Students demonstrate procedural fluency as they use strategies such as counting on, making ten, decomposing a number leading to ten, using the relationship between addition and subtraction, and creating equivalent but easier sums to solve addition and subtraction problems. They will be expected to apply the associative and commutative properties of addition, especially within adding three or more whole numbers; however, they are not expected to name these properties or use parentheses. Students will restate a subtraction problem as a missing addend problem while also determining the unknown whole number in an addition or subtraction equation that relates three whole numbers. Students relate their strategy to a written method and communicate their thinking.
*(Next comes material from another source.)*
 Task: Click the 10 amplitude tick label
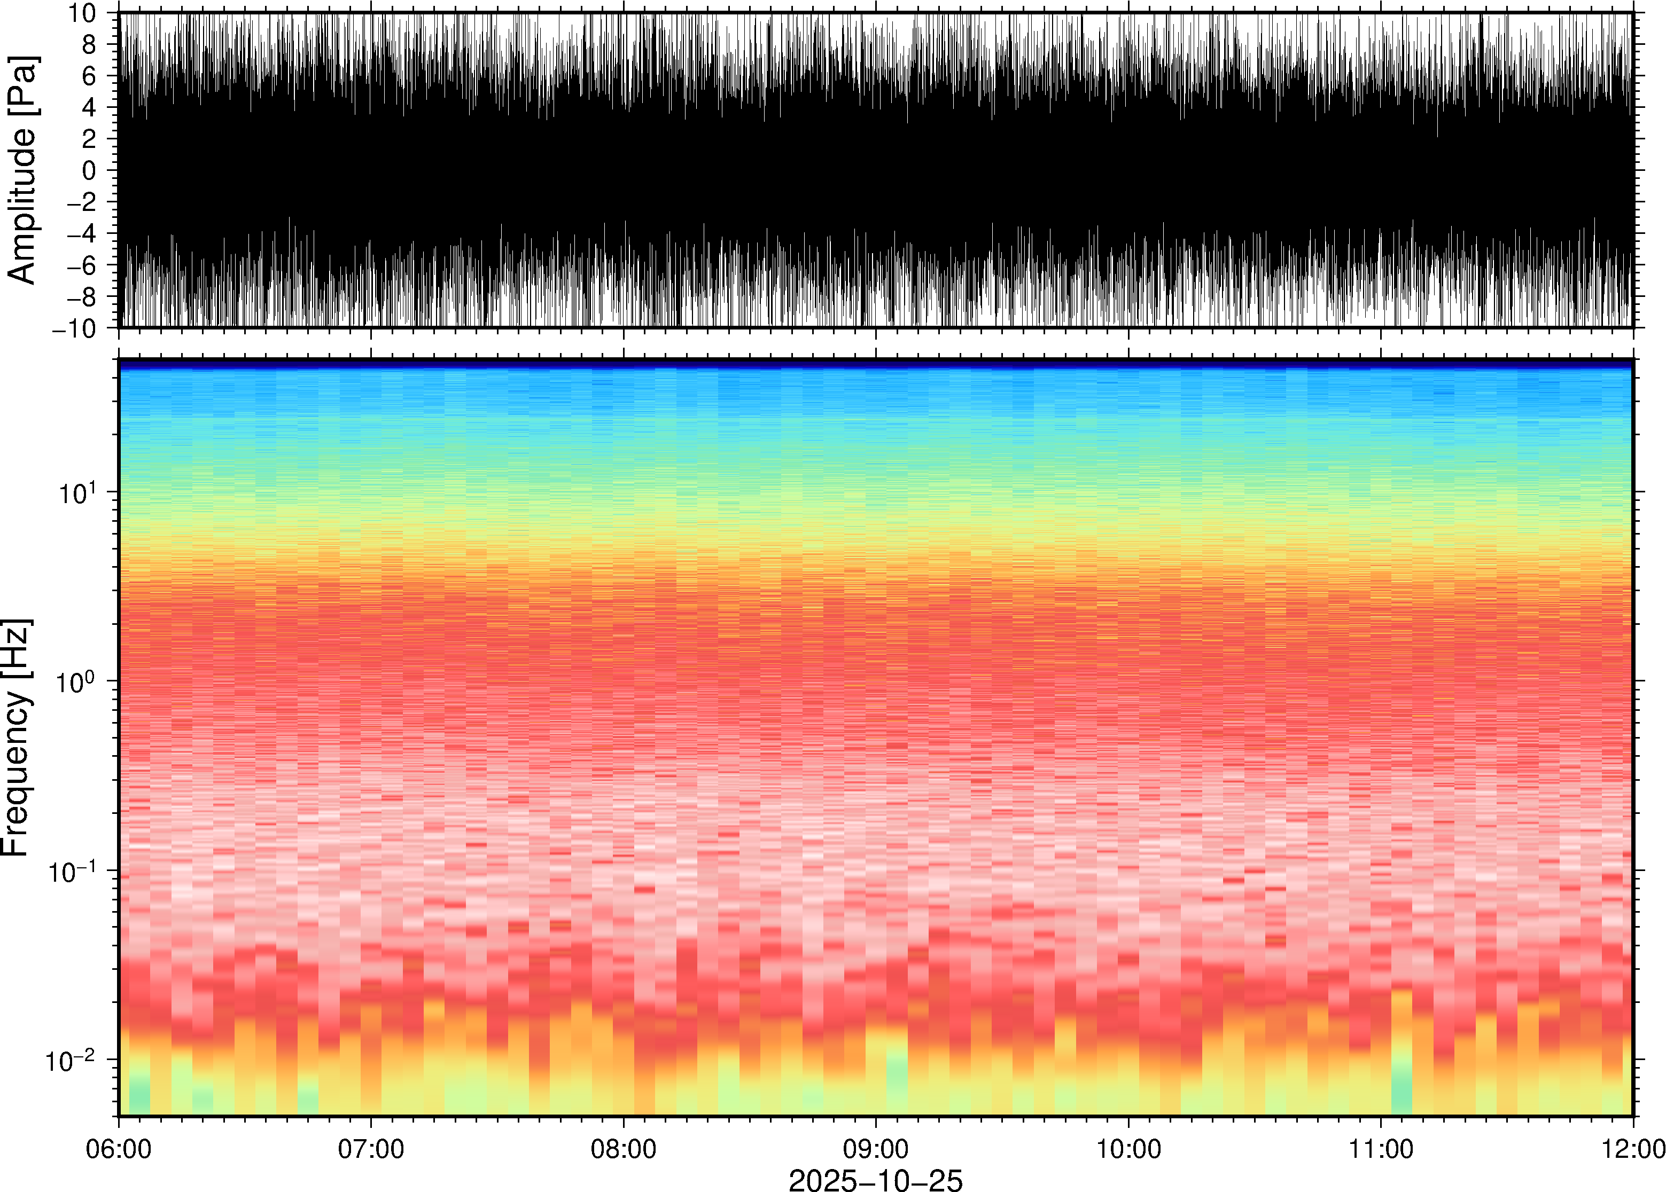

Students use their understanding of the equal sign to determine whether equations involving addition and subtraction are true or false.

B.E.S.T. Benchmarks:

• MA.1.NSO.2.2 Add two whole numbers with sums from 0 to 20 and subtract using related facts with procedural reliability.
• MA.1.AR.1.1 Apply properties of addition to find a sum of three or more whole numbers.
• MA.1.AR.2.1 Restate a subtraction problem as a missing addend problem using the relationship between addition and subtraction.
• MA.1.AR.2.2 Determine and explain if equations involving addition or subtraction are true or false.
• MA.1.AR.2.3 Determine the unknown whole number in an addition or subtraction equation, relating three whole numbers, with the unknown in any position.

Key Concepts:

• I can use the strategies of adding to, putting together, comparing, and taking from when I add or subtract within 20.
• I can apply properties of operations as strategies to add and subtract. (These properties include knowing how to use the commutative property and the associative property.)
• I can use my understanding of the relationship between addition and subtraction (for example, knowing that 8 + 4 = 12, one knows 12 – 8 = 4) to add and subtract within 20.
• I understand subtraction as an unknown addend problem.
• I understand the meaning of the equal sign and can determine if equations involving addition and subtraction are true or false.
• I understand that the sum or difference can be on either side of the equal sign in an equation with no more than four terms.
• I can determine the unknown whole number in an addition or subtraction equation, relating three whole numbers, with the unknown in any position.
• I can use a symbol to represent the unknown in an addition or subtraction equation.
• I can explain the meaning of the equal sign and determine if equations involving addition and subtraction are true.
• I can determine the unknown whole number in an addition or subtraction equation relating three whole numbers. (For example, I can determine the unknown number that makes the equation true.)